- _Text shown_:
--

A Review of Maggie Messitt’s The Rainy Season: Three Lives in the New South Africa
April 22, 2016 § Leave a comment
By Karissa Womack
Sometimes a writer can be loudest by being the most quiet, an effect brilliantly achieved by Maggie Messitt in her first book, The Rainy Season: Three Lives in the New South Africa. Unlike Messitt, I never could stay quiet or porch sit long enough to listen.
Messitt was twenty-four and on an indefinite leave from graduate school when she landed in South Africa. I was twenty-two when I first moved out of my home state of Alabama to teach at an inner city middle school with AmeriCorps.
While Messitt was bound for the adventures and stories of another continent, I’ve stayed within the familiarity of the American southeast. At the end of my volunteer year, I loaded up my pick-up truck and retreated back to the comforts of university life.

--

- _Records provided_:

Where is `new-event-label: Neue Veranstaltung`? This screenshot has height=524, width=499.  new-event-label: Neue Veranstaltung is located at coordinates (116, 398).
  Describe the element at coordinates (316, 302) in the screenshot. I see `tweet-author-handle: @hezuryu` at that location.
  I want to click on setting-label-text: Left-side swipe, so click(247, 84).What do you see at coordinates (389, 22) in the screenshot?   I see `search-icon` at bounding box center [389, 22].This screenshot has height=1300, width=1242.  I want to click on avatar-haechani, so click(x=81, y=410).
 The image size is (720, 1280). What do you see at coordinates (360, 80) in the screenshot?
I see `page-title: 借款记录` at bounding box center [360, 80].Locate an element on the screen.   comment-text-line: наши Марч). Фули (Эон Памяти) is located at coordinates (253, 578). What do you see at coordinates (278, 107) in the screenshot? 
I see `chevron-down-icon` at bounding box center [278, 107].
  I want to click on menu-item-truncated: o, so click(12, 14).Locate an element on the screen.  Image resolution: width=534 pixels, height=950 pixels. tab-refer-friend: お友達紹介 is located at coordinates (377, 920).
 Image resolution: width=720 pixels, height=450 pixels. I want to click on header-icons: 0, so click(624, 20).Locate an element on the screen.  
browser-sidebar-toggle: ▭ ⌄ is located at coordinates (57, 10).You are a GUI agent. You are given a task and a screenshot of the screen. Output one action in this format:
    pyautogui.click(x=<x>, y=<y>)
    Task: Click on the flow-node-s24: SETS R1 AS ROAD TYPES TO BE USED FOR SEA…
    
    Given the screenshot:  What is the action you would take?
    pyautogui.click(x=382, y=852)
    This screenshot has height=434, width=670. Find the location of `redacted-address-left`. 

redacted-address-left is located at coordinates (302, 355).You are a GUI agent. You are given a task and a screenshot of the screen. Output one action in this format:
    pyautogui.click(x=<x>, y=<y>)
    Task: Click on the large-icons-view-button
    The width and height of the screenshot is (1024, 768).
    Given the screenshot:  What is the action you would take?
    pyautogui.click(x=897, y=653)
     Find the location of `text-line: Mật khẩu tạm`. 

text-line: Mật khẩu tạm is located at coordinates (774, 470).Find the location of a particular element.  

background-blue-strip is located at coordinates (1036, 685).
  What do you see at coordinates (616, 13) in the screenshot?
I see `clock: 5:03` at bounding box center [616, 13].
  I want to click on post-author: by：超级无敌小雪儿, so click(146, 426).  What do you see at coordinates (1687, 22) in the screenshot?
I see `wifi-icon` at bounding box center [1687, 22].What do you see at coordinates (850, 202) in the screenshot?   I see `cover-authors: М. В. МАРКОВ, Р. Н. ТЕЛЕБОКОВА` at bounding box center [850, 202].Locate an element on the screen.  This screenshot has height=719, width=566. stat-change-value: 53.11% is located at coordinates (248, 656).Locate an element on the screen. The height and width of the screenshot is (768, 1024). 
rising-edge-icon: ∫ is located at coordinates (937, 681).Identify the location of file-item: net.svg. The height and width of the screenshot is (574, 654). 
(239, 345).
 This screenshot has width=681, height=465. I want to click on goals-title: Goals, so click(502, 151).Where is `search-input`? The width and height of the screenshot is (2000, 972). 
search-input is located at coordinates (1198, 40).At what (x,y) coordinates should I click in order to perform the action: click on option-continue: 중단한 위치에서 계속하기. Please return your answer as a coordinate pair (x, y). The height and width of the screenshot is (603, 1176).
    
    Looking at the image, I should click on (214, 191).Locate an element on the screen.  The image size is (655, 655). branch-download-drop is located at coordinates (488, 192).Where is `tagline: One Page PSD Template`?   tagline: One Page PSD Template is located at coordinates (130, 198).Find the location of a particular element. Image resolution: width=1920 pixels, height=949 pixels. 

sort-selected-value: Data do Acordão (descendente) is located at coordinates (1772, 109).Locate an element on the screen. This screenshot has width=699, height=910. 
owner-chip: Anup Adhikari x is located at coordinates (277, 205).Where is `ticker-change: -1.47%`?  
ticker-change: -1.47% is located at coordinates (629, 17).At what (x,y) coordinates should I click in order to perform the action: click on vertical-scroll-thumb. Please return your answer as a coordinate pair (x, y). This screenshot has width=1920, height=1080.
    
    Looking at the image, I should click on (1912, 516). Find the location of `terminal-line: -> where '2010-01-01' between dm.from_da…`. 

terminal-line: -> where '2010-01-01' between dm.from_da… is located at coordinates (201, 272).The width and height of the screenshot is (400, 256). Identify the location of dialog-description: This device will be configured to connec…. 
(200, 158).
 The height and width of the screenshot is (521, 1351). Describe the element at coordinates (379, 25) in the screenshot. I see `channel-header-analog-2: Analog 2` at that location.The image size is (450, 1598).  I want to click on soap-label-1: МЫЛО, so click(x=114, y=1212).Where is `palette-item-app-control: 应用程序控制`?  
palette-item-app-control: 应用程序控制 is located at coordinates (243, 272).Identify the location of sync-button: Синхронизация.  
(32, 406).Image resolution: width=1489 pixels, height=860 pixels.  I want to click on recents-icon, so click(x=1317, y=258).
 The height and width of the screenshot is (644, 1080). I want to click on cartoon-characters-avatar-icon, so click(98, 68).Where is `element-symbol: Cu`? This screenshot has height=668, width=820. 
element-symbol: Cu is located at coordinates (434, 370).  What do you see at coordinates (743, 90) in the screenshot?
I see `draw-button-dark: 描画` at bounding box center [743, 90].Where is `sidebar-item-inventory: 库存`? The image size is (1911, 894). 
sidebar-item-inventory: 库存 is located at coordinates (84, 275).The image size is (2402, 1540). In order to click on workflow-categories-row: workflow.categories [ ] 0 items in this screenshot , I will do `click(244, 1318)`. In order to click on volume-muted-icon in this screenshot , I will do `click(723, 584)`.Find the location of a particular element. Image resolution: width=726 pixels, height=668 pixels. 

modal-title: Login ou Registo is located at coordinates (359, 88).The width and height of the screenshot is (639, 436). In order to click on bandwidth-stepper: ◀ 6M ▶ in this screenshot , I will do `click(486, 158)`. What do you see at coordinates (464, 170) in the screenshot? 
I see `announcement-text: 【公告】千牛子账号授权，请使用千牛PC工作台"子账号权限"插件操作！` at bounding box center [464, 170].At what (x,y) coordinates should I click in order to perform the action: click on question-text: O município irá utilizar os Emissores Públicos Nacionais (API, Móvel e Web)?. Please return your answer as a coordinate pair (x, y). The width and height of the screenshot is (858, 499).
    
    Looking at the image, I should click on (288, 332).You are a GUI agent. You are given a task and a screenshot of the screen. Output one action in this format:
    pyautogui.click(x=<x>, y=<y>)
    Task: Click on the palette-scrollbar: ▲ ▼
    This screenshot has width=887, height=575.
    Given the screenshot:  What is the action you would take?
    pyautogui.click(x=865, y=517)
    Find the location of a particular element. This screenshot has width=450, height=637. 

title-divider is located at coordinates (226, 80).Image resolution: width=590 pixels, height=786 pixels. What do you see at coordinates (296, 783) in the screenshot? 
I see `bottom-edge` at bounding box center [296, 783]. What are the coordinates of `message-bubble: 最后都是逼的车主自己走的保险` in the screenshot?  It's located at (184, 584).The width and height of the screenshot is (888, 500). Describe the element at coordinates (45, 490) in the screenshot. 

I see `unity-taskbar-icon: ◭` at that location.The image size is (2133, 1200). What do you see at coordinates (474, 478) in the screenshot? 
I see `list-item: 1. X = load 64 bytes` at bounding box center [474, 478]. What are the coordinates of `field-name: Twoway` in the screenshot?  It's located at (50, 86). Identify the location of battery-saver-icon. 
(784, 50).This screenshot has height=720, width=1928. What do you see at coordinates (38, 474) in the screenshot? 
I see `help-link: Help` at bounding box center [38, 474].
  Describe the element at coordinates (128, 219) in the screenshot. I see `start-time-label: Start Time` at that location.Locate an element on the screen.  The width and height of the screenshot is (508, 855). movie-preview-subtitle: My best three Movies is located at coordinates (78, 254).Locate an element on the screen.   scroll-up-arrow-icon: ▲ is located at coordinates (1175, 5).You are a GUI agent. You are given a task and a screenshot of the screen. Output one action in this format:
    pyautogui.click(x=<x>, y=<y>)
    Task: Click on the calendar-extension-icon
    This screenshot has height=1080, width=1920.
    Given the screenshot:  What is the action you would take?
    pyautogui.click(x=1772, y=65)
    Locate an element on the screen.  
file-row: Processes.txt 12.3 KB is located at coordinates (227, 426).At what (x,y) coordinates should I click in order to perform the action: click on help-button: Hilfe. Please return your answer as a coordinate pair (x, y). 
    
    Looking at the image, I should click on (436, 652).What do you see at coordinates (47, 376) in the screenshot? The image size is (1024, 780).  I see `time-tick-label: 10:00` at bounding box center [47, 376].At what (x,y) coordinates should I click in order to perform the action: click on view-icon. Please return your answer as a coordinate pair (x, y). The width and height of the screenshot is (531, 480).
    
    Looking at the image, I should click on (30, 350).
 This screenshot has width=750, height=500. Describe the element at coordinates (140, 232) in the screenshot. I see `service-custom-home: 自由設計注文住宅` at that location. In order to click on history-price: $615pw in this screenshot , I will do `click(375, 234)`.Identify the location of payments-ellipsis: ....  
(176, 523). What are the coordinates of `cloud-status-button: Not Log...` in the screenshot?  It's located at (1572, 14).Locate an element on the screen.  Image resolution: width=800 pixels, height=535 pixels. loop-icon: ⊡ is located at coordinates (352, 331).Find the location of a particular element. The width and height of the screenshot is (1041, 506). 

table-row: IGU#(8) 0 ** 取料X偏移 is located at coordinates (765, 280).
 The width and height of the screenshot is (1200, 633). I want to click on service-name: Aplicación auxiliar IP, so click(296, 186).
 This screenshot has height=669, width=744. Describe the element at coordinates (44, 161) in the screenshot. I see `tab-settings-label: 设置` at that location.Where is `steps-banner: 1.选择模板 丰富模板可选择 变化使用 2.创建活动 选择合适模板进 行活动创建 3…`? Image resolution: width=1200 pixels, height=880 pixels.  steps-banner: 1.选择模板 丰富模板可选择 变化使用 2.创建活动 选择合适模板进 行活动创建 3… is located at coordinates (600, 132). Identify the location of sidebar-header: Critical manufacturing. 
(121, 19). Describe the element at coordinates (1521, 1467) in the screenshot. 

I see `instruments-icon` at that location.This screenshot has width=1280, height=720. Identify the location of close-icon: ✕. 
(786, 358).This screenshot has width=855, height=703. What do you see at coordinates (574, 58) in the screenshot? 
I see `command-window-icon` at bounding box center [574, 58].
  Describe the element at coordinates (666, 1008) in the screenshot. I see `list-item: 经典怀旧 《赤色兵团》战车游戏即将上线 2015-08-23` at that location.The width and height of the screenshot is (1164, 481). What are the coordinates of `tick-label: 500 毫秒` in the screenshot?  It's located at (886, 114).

--

- _Problem A_: Write out the part of the review of The Rainy Season between "While Messitt was" and "of university life.", inclusive.
- _Problem B_: Continue the review of The Rainy Season from the point where it stops.

- _Exercise answer A_:
While Messitt was bound for the adventures and stories of another continent, I’ve stayed within the familiarity of the American southeast. At the end of my volunteer year, I loaded up my pick-up truck and retreated back to the comforts of university life.

- _Exercise answer B_:
As a malungu, a white person, Messitt is an interloper in post-apartheid South Africa. Yet, her immersed status in Rooiboklaagte, where she opened a newspaper and school, allowed her access to this unique landscape. She lived and worked alongside the less than two hundred families of Rooiboklaagte until she felt her presence in the community would not notably affect her story and the lives she recorded.
During my time as an interloper, I didn’t know my presence would remain disruptive as long as I held a short-term contract, that to the community where I taught, I was another body in the revolving door of white young women in puffy AmeriCorps jackets. I struggled in writing stories of my time there because I hadn’t been ready to invest myself in the “beautifully complicated” lives of the community I was visiting. I’m still not, but I appreciate the grace of Messitt’s work and I respect her immensely.
Messitt does not evoke an agenda, but invites readers into an (almost) unobstructed view of Rooiboklaagte, sharing her access as a gift on the page. She has called out tama on the doorstep of three lives and each character has responded ahee, hello, you may enter.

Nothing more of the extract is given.